Si se pasa de la epidemiología genética a la epidemiología social30 puede conseguirse un enfoque tanto o más necesario en el caso de la DM2. Esto es porque, en el caso de las enfermedades crónicas, su aparición, desarrollo y desenlace están íntimamente ligados a aspectos psicosociales31. Para 2013, la mayor causa de pérdida de años de vida ajustados por discapacidad en México fue la DM232. Atendiendo a la última Encuesta Nacional de Salud y Nutrición, de 2012, las prevalencias de sobrepeso y obesidad combinadas fue del 71.2% (lo que supone un aumento del 15.2% en los últimos 12 años), siendo del 73% en mujeres y del 69.4% en los hombres; en cuanto a la obesidad sola, la prevalencia fue del 37.5% en la mujeres y del 26.8% en los hombres33. Esto tiene un correlato con cambios en los patrones de alimentación, cuyo análisis muestra que entre 1961 y 2009 se redujo la energía derivada de cereales y leguminosas, y aumentó a la par la energía procedente de azúcares, grasas vegetales y alimentos de origen animal. Se considera que la determinación socioeconómica que modificó la dieta y aumentó la mortalidad por diabetes tuvo relación con la apertura comercial del país, la falta de crecimiento económico, el aumento de la desigualdad, el aumento del trabajo informal, el poco apoyo al sector agrícola, la caída de los salarios en relación con la canasta básica (alimentaria y no alimentaria), el aumento del precio relativo de los alimentos saludables respecto a los procesados, y la desregulación del mercado alimentario34.

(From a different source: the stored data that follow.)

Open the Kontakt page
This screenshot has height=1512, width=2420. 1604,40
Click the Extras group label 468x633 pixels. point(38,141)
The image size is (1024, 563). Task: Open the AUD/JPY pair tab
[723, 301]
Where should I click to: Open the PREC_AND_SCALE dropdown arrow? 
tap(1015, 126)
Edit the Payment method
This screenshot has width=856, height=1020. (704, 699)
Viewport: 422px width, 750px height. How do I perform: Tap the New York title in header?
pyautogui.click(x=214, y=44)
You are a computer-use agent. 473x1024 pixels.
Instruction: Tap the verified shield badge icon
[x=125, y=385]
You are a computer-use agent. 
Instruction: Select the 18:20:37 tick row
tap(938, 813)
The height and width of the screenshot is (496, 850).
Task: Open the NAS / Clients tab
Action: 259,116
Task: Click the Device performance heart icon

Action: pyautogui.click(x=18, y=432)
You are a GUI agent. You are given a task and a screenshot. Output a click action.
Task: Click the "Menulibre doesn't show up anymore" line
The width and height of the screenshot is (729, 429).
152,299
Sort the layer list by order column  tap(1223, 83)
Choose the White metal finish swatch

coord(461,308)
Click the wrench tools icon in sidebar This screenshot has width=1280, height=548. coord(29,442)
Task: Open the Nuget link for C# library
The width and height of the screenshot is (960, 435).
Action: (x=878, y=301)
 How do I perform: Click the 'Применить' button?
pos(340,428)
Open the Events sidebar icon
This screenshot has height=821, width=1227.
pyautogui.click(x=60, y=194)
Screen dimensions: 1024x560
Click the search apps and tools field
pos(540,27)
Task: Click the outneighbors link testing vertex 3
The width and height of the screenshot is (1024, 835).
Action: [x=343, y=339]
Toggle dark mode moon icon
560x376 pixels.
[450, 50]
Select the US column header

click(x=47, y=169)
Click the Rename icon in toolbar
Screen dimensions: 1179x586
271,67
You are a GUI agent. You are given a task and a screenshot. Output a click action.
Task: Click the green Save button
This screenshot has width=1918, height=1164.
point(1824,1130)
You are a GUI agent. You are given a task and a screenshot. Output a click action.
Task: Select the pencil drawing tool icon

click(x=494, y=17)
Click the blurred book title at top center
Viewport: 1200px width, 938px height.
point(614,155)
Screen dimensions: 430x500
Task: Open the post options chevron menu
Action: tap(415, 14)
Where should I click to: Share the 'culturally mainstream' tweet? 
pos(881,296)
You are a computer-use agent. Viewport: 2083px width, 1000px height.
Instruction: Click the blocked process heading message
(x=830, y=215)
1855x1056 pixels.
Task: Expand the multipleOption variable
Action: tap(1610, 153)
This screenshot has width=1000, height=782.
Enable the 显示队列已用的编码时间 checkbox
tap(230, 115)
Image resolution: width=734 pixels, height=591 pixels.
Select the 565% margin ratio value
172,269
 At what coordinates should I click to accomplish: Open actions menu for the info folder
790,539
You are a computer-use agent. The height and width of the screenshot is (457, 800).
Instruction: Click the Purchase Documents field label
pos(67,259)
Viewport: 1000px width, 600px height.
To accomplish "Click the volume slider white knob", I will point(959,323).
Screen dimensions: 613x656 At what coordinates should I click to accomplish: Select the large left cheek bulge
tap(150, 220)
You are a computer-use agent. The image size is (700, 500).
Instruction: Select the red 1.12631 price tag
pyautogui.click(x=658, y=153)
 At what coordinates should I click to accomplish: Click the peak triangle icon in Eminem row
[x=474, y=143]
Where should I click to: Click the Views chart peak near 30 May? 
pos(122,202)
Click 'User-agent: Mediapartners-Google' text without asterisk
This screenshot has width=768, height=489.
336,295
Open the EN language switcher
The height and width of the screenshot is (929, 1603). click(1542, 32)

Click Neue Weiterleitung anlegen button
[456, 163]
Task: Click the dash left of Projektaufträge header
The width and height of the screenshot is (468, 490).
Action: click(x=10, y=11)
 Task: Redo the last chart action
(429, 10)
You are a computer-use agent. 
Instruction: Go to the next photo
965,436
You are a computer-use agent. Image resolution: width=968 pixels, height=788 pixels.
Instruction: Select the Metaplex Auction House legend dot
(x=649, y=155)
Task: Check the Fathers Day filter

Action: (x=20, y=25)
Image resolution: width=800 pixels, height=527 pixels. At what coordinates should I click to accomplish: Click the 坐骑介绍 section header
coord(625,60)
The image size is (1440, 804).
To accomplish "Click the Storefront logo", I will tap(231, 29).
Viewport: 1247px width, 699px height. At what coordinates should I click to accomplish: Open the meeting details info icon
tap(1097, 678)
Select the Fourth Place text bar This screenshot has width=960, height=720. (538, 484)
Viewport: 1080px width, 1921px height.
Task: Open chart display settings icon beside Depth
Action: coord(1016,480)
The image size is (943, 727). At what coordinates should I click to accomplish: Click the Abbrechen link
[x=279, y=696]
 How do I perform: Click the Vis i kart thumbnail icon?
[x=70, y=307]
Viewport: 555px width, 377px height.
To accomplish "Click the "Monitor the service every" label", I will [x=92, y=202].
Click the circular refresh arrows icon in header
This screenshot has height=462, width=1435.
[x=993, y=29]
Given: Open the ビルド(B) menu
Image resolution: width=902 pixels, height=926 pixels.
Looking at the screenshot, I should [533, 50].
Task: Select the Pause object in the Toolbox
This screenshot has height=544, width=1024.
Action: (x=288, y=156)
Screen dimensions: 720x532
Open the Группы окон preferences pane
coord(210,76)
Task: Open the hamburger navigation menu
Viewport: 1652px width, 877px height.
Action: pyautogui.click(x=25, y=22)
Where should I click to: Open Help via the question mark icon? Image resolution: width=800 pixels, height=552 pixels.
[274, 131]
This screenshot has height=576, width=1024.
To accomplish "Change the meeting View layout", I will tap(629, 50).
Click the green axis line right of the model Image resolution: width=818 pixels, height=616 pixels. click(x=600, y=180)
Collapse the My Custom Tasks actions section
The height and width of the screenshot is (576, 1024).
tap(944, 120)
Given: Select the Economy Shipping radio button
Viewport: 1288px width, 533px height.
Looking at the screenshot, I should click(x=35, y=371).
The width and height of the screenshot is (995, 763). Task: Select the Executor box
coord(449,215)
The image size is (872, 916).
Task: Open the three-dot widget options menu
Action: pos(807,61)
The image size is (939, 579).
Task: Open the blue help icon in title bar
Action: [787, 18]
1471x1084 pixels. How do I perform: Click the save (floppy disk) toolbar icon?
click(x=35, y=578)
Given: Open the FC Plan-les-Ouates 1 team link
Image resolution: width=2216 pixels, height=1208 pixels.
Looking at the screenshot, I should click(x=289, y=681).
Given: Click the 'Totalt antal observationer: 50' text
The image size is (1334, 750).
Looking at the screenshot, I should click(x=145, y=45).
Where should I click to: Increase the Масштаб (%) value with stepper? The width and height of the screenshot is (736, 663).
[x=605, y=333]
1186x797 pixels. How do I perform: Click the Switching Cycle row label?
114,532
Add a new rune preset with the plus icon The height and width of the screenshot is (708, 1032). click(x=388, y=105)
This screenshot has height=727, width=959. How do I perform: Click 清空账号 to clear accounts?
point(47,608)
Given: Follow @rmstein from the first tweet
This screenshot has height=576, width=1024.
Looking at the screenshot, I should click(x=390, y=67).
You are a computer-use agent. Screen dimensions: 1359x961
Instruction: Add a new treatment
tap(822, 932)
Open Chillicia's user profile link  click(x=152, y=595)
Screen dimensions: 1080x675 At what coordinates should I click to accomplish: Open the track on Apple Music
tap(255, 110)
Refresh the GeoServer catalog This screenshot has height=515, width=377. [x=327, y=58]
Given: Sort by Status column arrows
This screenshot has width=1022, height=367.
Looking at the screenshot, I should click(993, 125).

La interseccionalidad mencionada puede mostrarse con la investigación en salud. Ser mujer es un determinante social para padecer DM235. Además, ser pobre también es un determinante social para padecer DM236. Ser mujer y pobre determina un peor pronóstico en el curso de la DM237,38. El metaanálisis más reciente (2017) y más amplio (1.7 millones de hombres y mujeres) deja datos muy claros39: el bajo nivel socioeconómico es uno de los indicadores más fuertes de la morbilidad y la mortalidad prematura en todo el mundo. La pobreza acorta la vida más que la obesidad, el alcohol y la hipertensión. La evidencia dice que la desigualdad mata. ¿Interesa del mismo modo la salud del país, tanto la de los pobres como la de los ricos? ¿Interesa del mismo modo la salud de las mujeres que la de los hombres?